1. L'absence de caractère incitatif des principaux impôts fonciers

Les impositions portant sur la détention de terrains fonciers sont principalement locales : il s'agit notamment de la taxe foncière sur les propriétés bâties (TFPB), de la cotisation foncière des entreprises (CFE), de la taxe foncière sur les propriétés non bâties (TFPNB) et de la taxe additionnelle à la taxe foncière sur les propriétés non bâties. À ce titre, l'impôt de solidarité sur la fortune (ISF), impôt d'État qui prend en compte, au titre du patrimoine, les terrains bâtis et non bâtis, fait plutôt figure d'exception.

Les taxes assises sur le foncier, qu'il soit bâti ou non bâti, visent en premier lieu à procurer des recettes aux collectivités : elles n'ont pas de caractère incitatif et ne participent pas, directement, à la politique foncière des collectivités.

Ainsi, le produit de la cotisation foncière des entreprises (CFE) s'élève, en 2012, à 6,7 milliards d'euros, la taxe foncière sur les propriétés bâties (TFPB) procure 27,4 milliards d'euros de recettes aux collectivités, tandis que le produit de la taxe foncière sur les propriétés non bâties (TFPNB) représente environ 900 millions d'euros seulement. La taxe additionnelle à la taxe foncière sur les propriétés non bâties (TAFPNB) 58 ( * ) rapporte quant à elle 76 millions d'euros en 2012.

2. Quel rôle pour la taxe foncière sur les propriétés non bâties ?
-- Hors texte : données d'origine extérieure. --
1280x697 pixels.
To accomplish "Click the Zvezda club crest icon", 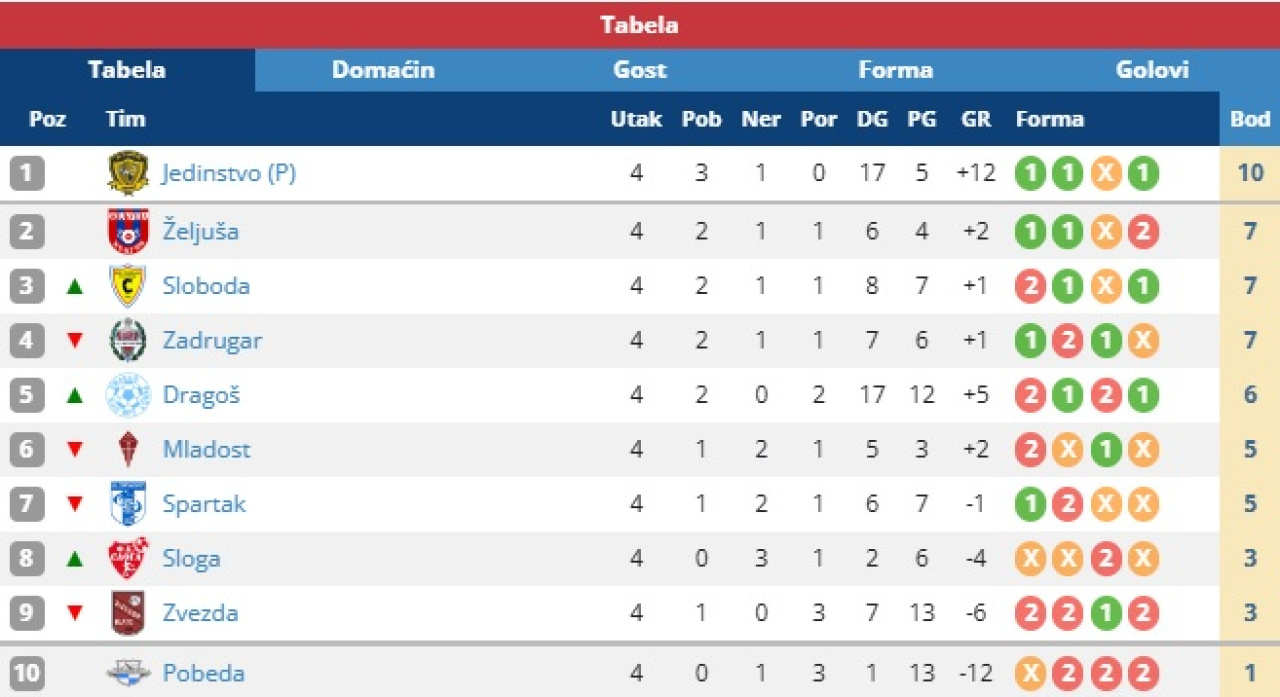I will click(128, 612).
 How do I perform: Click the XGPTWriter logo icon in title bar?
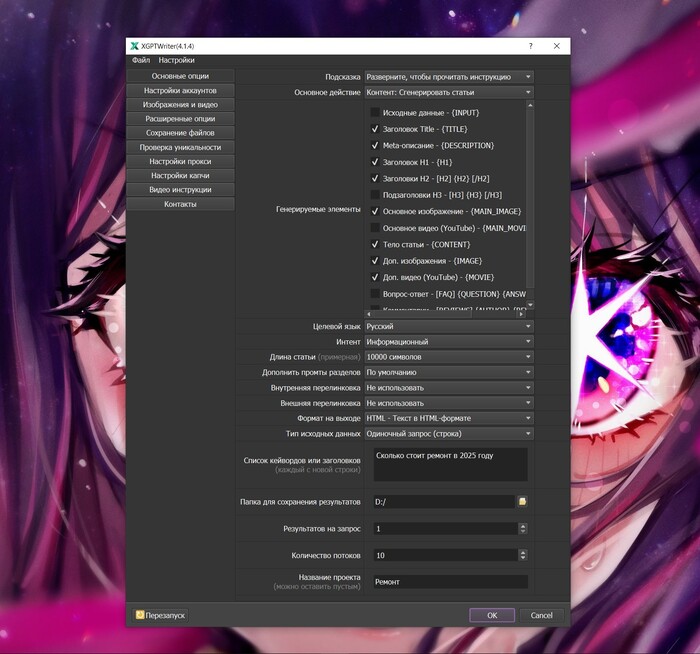(x=135, y=46)
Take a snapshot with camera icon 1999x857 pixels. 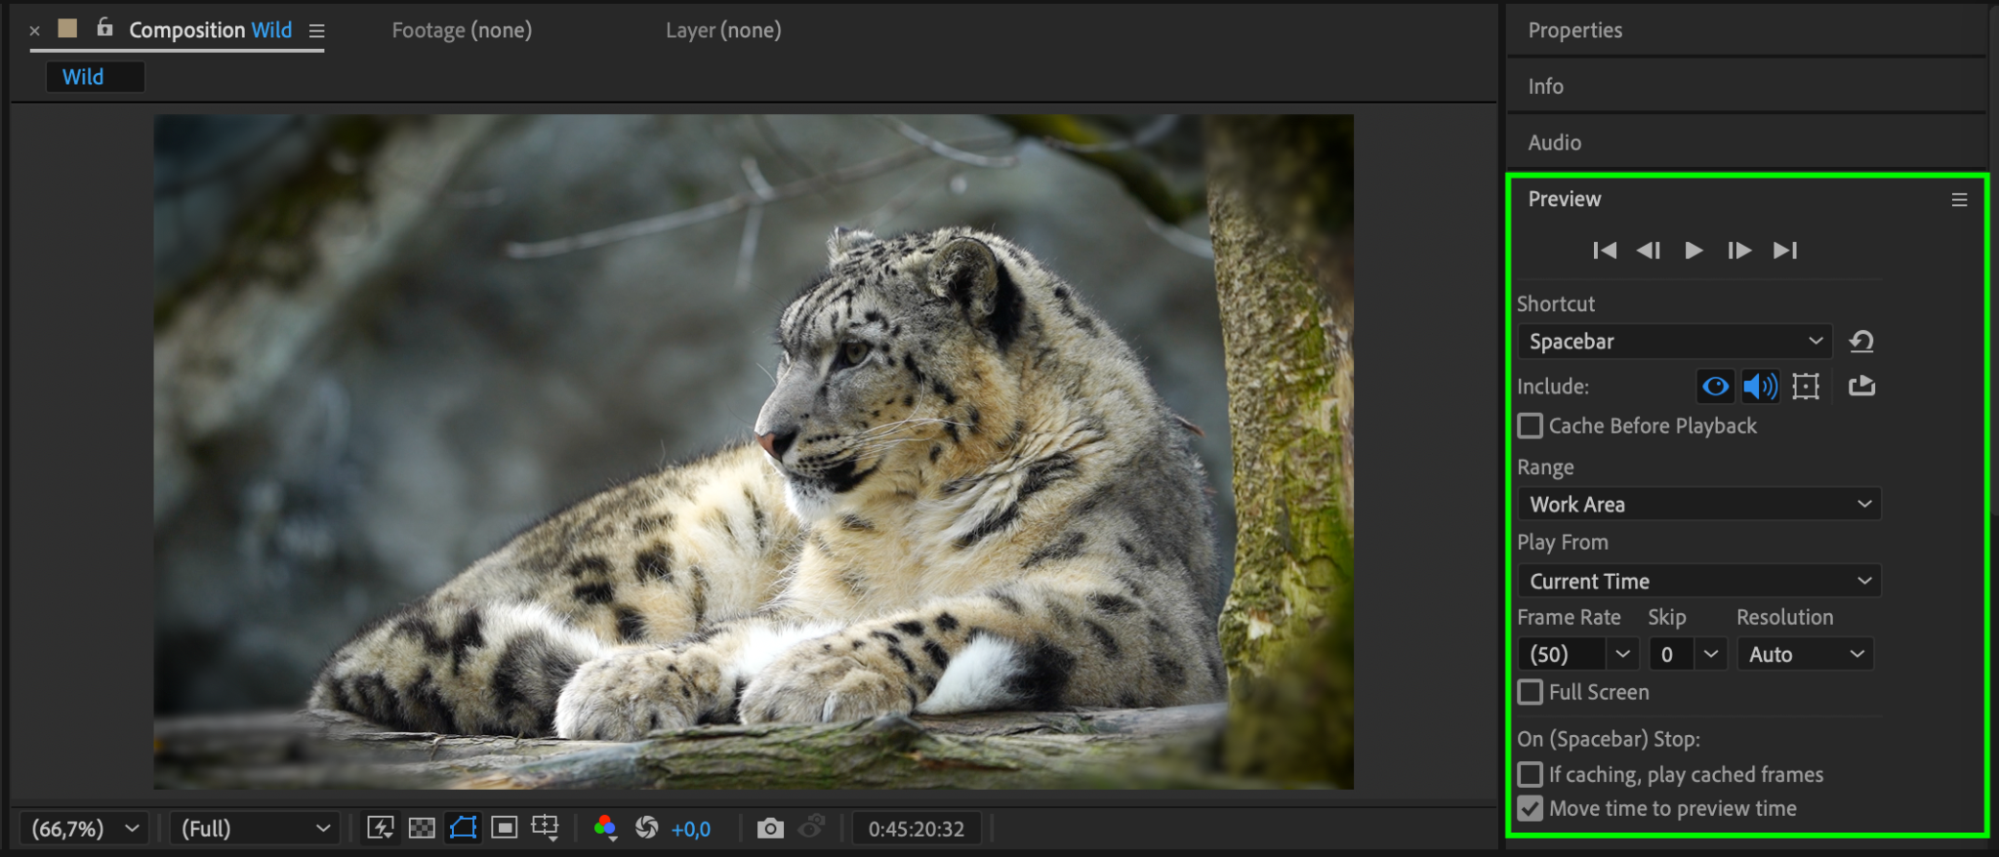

Comme l'a rappelé le professeur Yves Jegouzo - ainsi que le travail du GRIDAUH précité - seule la taxe foncière sur les propriétés non bâties pourrait constituer un véritable instrument susceptible de libérer des terrains fonciers pour construire des logements. Or, on constate que la TFPNB occupe une place marginale dans les finances des collectivités territoriales , qui s'explique notamment par l'absence de révision des valeurs locatives pour les propriétés non bâties depuis 1961. Ainsi, en 2012, la TFPNB et la TAFPNB représentent moins de 1 % des recettes totales du bloc communal, et environ 1,5 % de ses recettes fiscales.

Produits des émissions de rôles généraux de TFPNB au profit des collectivités territoriales et leurs groupements entre 2007 et 2012

(en milliers d'euros)

FONCIER NON BATI

2007

2008

2009

2010

2011

2012

Communes

688 453

704 963

722 472

734 499

759 088

774 311

Groupements sans fiscalité propre

5 483

5 634

5 262

5 173

5 168

5 109

Groupements à fiscalité propre

78 518

81 137

87 096

90 224

122 443

126 797

Total secteur communal

772 454

791 734

814 830

829 896

886 699

906 216

Départements

48 254

50 730

54 575

55 269

-

-

Régions

13 320

14 036

14 437

14 524

-

-

Total TFPNB toutes collectivités

834 028

856 500

883 842

899 689

886 699

906 216

TAFPNB au bénéfice des communes

19 540

19 030

TAFPNB au bénéfice des GFP

54 986

57 001

Total de la TAFPNB

74 526

76 031

Source : fichiers de recensement des éléments d'imposition, DGFiP - Bureau CL2A

L'Assemblée des communautés de France (AdCF) , qui a participé à la réflexion menée en 2011 dans le cadre des groupes de travail sur l'urbanisme de projet mis en place par Benoist Apparu, alors ministre du logement, s'est d'ailleurs prononcée en faveur d'un renforcement de l'efficacité et de l'intensité de la taxation directe des terrains à bâtir à travers la TFPNB, qui pourrait être utilisée comme un levier fiscal, notamment pour pouvoir lutter contre la rétention foncière .

En effet, aujourd'hui, la TFPNB n'a pas de caractère incitatif. Même les exonérations de TFPNB prévues par la loi visent davantage à prendre en compte la spécificité de terrains agricoles qu'à offrir aux collectivités les moyens d'une politique foncière.

Exonérations de TFPNB nécessitant une délibération de la collectivité
(communes ou groupements à fiscalité propre)
(Articles L. 1647-00 bis , L. 1394 C, L. 1395 A, B et G du CGI)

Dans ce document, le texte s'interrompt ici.